*** DATA EXCERPTS ***

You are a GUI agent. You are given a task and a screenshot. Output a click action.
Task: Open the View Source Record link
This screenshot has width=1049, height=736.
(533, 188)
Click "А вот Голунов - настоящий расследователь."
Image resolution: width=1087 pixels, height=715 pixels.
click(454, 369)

*** End of DATA EXCERPTS ***
*** DATA EXCERPTS ***

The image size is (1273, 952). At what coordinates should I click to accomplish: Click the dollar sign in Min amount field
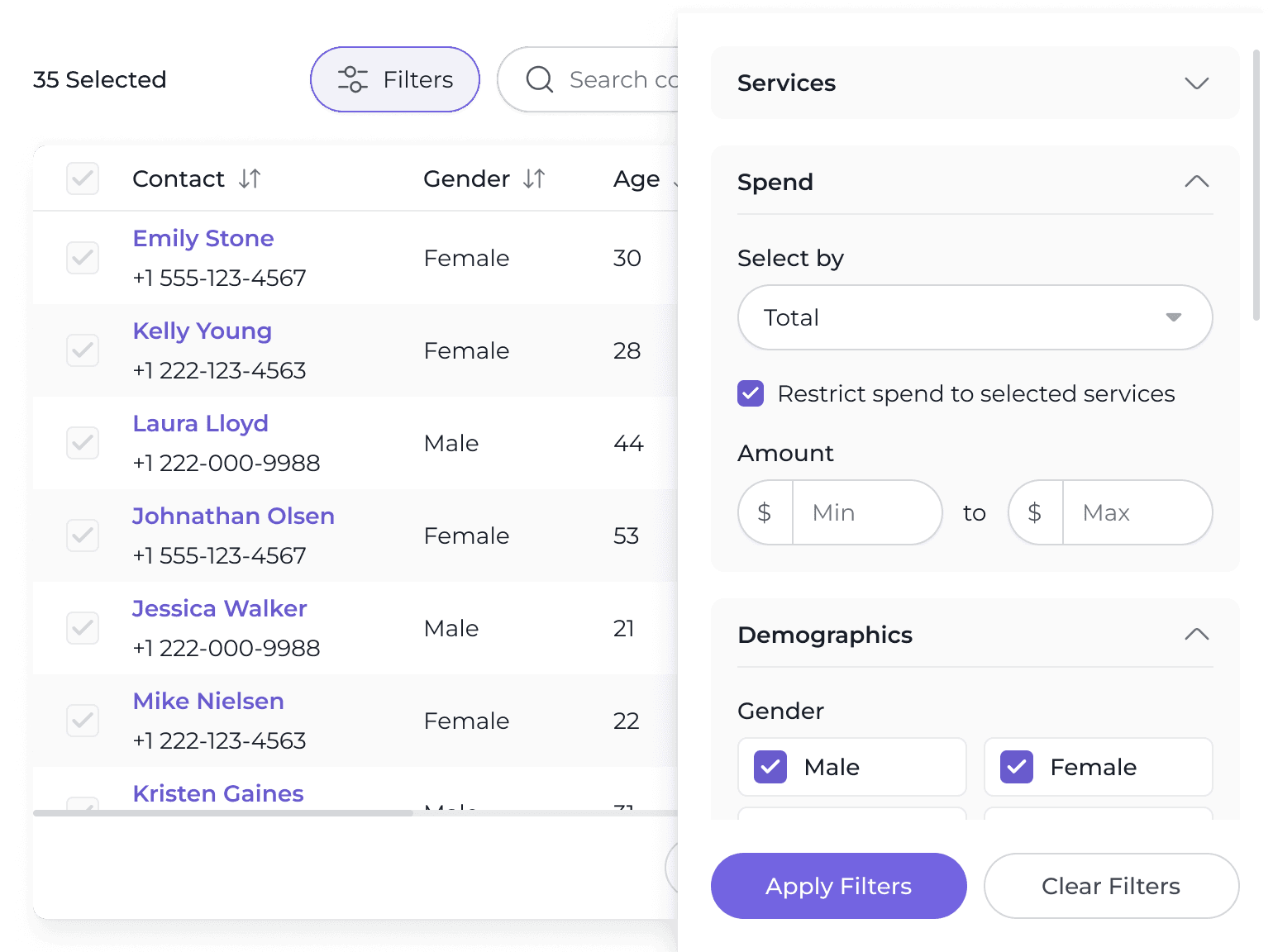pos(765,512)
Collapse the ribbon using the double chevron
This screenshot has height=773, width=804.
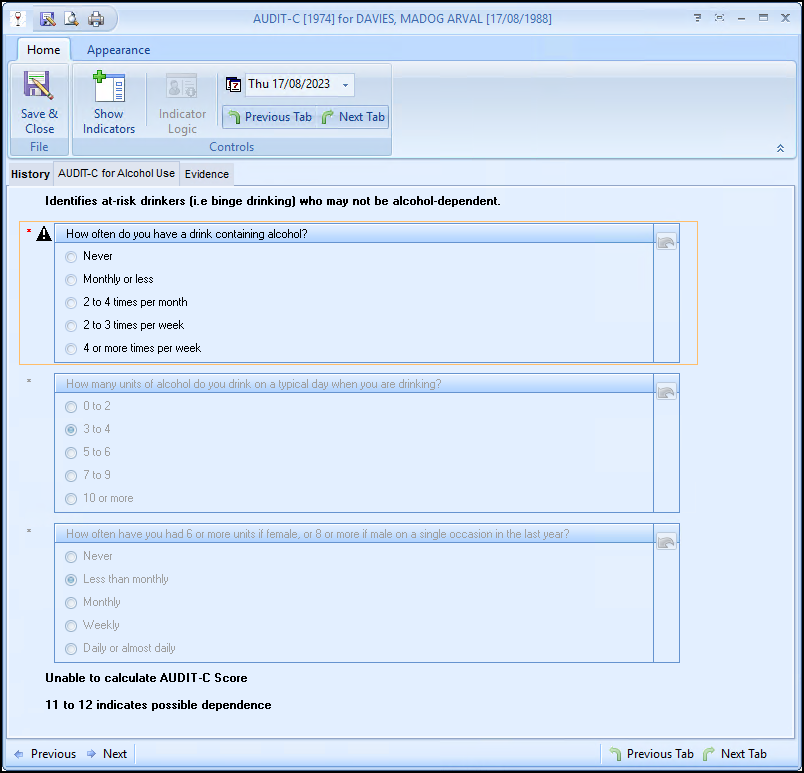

*** End of DATA EXCERPTS ***

• **REQUIRED ACTION**:
The expected answer is an exact copy of the lines above, beginning at the line with "Collapse the ribbon using the double chevron" and ending at the line with "This screenshot has height=773, width=804.", with both ends in.

• **YOUR SOLUTION**:
Collapse the ribbon using the double chevron
This screenshot has height=773, width=804.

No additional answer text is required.